Poster
A Unified Image Compression Method for Human Perception and Multiple Vision Tasks
Sha Guo · Sui Lin · Chen-Lin Zhang · Zhuo Chen · Wenhan Yang · Lingyu Duan
# 90
Strong Double Blind |
Recent advancements in end-to-end image compression demonstrate the potential to surpass traditional codecs regarding rate-distortion performance. However, current methods either prioritize human perceptual quality or solely optimize for one or a few predetermined downstream tasks, neglecting a more common scenario that involves a variety of unforeseen machine vision tasks.

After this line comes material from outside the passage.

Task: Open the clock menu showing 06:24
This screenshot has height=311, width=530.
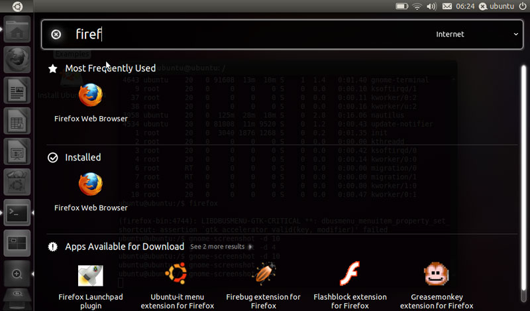Action: (x=466, y=6)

In this paper, we propose a Diffusion-Based Multiple-Task Unified Image Compression framework that aims to expand the boundary of traditional image compression by incorporating human perception and multiple vision tasks in open-set scenarios. Our proposed method comprises a Multi-task Collaborative Embedding module and a Diffusion-based Invariant Knowledge Learning module. The former module facilitates collaborative embedding for multiple tasks, while the latter module distills the invariant knowledge from seen tasks to generalize toward unseen machine vision tasks. Experiments and visualizations show that the proposed method effectively extracts compact and versatile embeddings for human and machine vision collaborative compression tasks, resulting in superior performance. Specifically, our method outperforms the state-of-the-art by 52.25%/51.68%/48.87%/48.07%/6.29% BD-rate reduction in terms of mAP/mAP/aAcc/PQ-all/accuracy on the MS-COCO for instance detection/instance segmentation/stuff segmentation/panoptic segmentation and video question answering tasks, respectively.